The Gungahlin suburb of Crace took out the top spot as the Canberra suburb with the largest median property profit at a whopping $879,500. Forde and Kambah followed behind with profits of $526,100 and $413,000 respectively.

Senior economist at Prop Track, Paul Ryan, says he would consider Canberra property sellers to be making a significant profit.

“I think the profit sellers made over the past five months is really high compared to recent history across the country. Typically, sellers were making $260,000 of profit on purchases, so the price is twice the level before the pandemic,” Mr Ryan says.

“In Canberra particularly, you see in these top profit suburbs the typical seller has held the property for around nine years, which is a long time. Typically, it would be held for around seven.”

Top 10 Canberra suburbs with the largest median property profit

SuburbMedian profitMedian holding period (years)
Crace$879,5008.74
Forde$526,1008.78
Kambah$413,0005.64
Casey$396,7507.98
Ngunnawal$393,5006.68
Palmerston$386,0008.19
Macgregor$371,0506.08
Dunlop$359,0005.51
Chifley$342,5004.33
Bonner$309,0004.64
Data: PropTrack

Comparatively, Canberra’s property profits are slightly smaller than in Melbourne or Sydney, but Mr Ryan says the city is nonetheless still seeing exceptional price gains.

“The top suburbs in Canberra have a little bit less profits than Sydney, particularly in the northern beaches and eastern suburbs, and the inner south in Melbourne,” he says.

“But that’s notwithstanding these profits. Sitting with $300,000 to $400,000 profit by sellers is very strong.”

For property owners looking to sell shortly, Mr Ryan says he expects this substantial profit margin to stick around for a while longer.

“We’ve seen a strong amount of listings this year and this data shows why. A lot of sellers have recently received exceptional price growth in the past couple of years and have unlocked enough equity to buy other properties,” he explains.

“Seeing prices fall across the majority of the country is not going to erode these strong profits.
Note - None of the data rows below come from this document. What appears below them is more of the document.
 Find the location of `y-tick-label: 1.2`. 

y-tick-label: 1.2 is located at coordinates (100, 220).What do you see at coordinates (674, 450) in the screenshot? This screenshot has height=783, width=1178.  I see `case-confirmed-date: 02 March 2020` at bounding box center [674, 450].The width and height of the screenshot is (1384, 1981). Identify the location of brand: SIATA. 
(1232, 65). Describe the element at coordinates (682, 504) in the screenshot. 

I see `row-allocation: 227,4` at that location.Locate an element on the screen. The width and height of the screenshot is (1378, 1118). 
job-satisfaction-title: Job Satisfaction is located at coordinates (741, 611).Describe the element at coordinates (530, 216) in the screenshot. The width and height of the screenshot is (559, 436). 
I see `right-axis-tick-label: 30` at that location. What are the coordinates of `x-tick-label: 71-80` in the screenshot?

The forecast nationally is a fall of two to five per cent, which will make a small dent in these numbers but nothing significant.

“Anyone selling during the rest of this year will enjoy strong profits given how much prices have risen over the past couple of years.”

It’s an interesting time for home buyers in the current property market with prices slowly creeping backwards at a snail’s pace and, on average, more stock to choose from. Mr Ryan says this is particularly true in Canberra.

“For upgrade buyers, this data shows the profits sellers are making is equity people can put into a new home. Those buyers are in a great position and can turn the capital growth into a bigger home or a different location,” he says.

“For first home buyers, it’s a mixed bag. With interest rates increasing they can’t borrow as much as before but are limited by saving a 20 per cent deposit. But prices are not rising and are going backwards, making the challenge a little easier.”

Mr Ryan says the overall analysis of the data proves commentary around sellers buying their homes during the pandemic to make a quick buck is not the case.

“It tends to be people who have held their homes for six, seven, or eight years and have now put themselves in a position to get equity and upgrade.”